Comparative evaluation of clindamycin/gentamicin and cefoxitin/doxycycline for treatment of pelvic inflammatory disease: a multi-center trial. The European Study Group.

Abstract

The clinical efficacy and safety of clindamycin-gentamicin versus doxycycline-cefoxitin in the treatment of acute pelvic inflammatory disease was evaluated in a comparative, randomized, prospective, multicenter study. Ten investigators enrolled 170 patients. Those judged to be eligible for efficacy were 60/88 (68%) who received the clindamycin-gentamicin regimen and 55/82 (67%) of those treated with cefoxitin-doxycycline.

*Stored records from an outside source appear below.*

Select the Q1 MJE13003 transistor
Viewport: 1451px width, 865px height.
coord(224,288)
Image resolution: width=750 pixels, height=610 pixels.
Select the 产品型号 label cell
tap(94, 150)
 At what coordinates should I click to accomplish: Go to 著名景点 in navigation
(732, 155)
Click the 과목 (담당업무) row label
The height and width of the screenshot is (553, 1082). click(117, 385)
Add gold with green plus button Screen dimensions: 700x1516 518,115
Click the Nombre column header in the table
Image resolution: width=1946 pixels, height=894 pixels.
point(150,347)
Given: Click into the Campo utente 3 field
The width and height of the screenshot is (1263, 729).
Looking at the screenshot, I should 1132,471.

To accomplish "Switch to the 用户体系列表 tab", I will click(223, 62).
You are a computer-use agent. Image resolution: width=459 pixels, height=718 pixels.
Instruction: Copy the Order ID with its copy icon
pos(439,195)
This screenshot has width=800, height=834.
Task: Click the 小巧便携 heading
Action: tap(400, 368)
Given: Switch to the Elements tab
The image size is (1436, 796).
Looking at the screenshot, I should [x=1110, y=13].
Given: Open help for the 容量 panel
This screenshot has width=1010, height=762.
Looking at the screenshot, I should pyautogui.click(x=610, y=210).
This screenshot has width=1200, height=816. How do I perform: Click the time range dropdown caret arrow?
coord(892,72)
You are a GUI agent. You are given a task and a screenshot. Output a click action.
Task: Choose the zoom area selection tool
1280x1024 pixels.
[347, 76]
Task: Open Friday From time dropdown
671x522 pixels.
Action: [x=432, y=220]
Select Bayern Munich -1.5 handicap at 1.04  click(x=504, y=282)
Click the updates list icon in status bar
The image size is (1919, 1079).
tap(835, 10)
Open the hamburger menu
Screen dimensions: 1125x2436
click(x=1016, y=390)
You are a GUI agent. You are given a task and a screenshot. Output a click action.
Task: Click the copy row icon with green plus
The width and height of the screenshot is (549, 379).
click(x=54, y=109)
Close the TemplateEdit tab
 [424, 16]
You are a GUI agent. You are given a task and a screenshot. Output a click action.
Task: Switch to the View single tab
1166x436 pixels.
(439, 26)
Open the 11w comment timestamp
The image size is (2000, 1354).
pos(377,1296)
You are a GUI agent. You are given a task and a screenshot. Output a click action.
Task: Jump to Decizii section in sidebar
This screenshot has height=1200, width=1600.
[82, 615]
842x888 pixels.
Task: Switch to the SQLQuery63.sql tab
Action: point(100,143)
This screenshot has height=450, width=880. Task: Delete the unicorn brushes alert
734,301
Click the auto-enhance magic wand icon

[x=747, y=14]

A successful clinical outcome was attained for 52/60 (87%) and 46/55 (84%) for patients treated with clindamycin-gentamicin and cefoxitin-doxycycline, respectively, a difference that was not statistically significant. In the clindamycin-gentamicin series, 8/8 (100%) of patients with positive C. trachomatis culture at baseline were culture negative at the late follow-up 21-35 days after treatment. For those given cefoxitin-doxycycline, 9/11 (82%) who had C. trachomatis at pretreatment showed eradication at follow-up. Neisseria gonorrhoeae was present at baseline in 8/60 (13%) of the clindamycin-gentamicin patients and in 9/55 (16%) of those treated with cefoxitin-doxycycline. Of those who had appropriate follow-up cultures performed, 6 in the clindamycin-gentamicin group and 8 in the cefoxitin-doxycycline series, all showed eradication of the organism. It is concluded that clindamycin-gentamicin and cefoxitin-doxycycline have similar clinical cure rates for acute pelvic inflammatory disease, and based on this limited experience, it is suggested that the clindamycin-gentamicin combination will satisfactorily eradicate Chlamydia trachomatis and Neisseria gonorrhoeae when either or both of these pathogens are present.